→ ASSIGNMENT: Return all the lines below in which the string "each" appears.

→ EXCERPTED RECORDS:
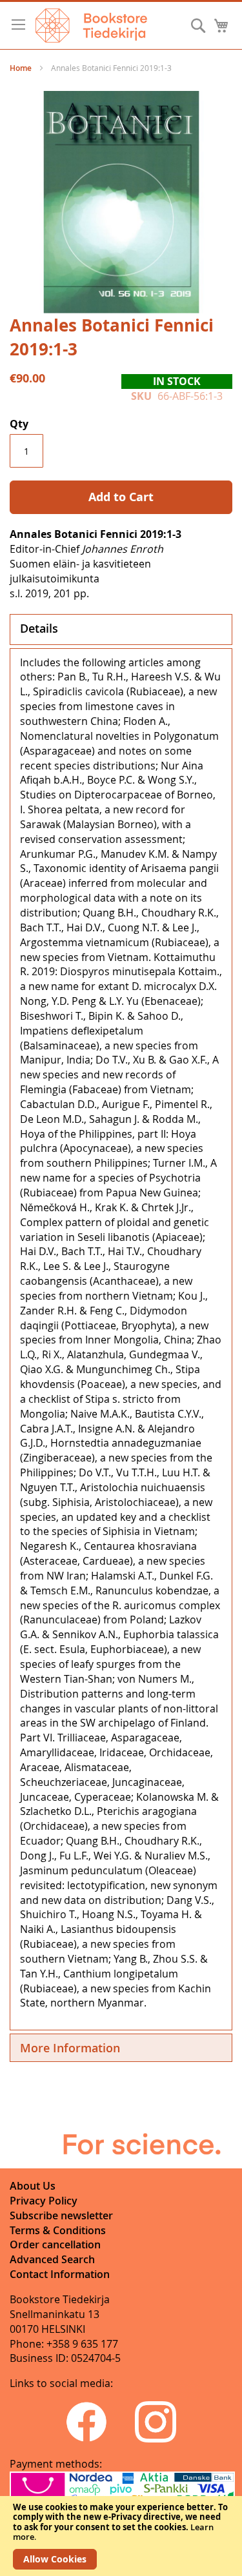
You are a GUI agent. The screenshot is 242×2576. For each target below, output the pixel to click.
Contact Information (60, 2274)
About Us (32, 2186)
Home (21, 68)
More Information (70, 2048)
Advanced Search (52, 2259)
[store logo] (91, 25)
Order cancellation (55, 2244)
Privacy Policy (43, 2201)
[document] (121, 2536)
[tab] (121, 629)
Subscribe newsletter (61, 2215)
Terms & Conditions (58, 2230)
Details (39, 628)
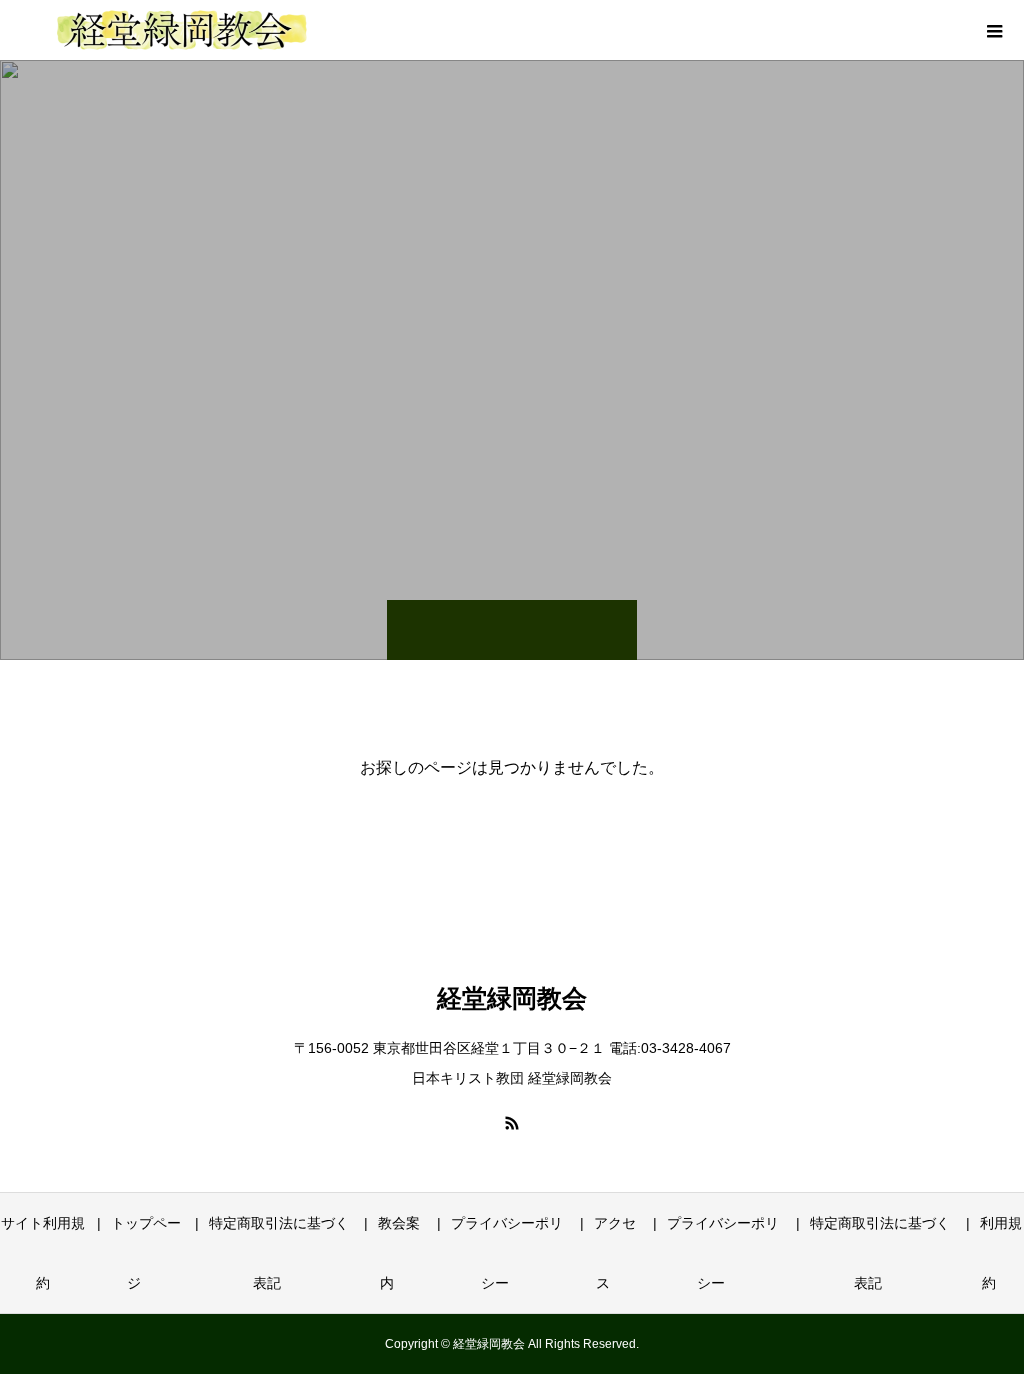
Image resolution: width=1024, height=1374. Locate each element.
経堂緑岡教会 (512, 998)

→ SOLVED EXERCISE:
You are a GUI agent. The screenshot is 242×2576. For each target below, output the pixel to click.
Image resolution: width=1024, height=1374. Locate each element.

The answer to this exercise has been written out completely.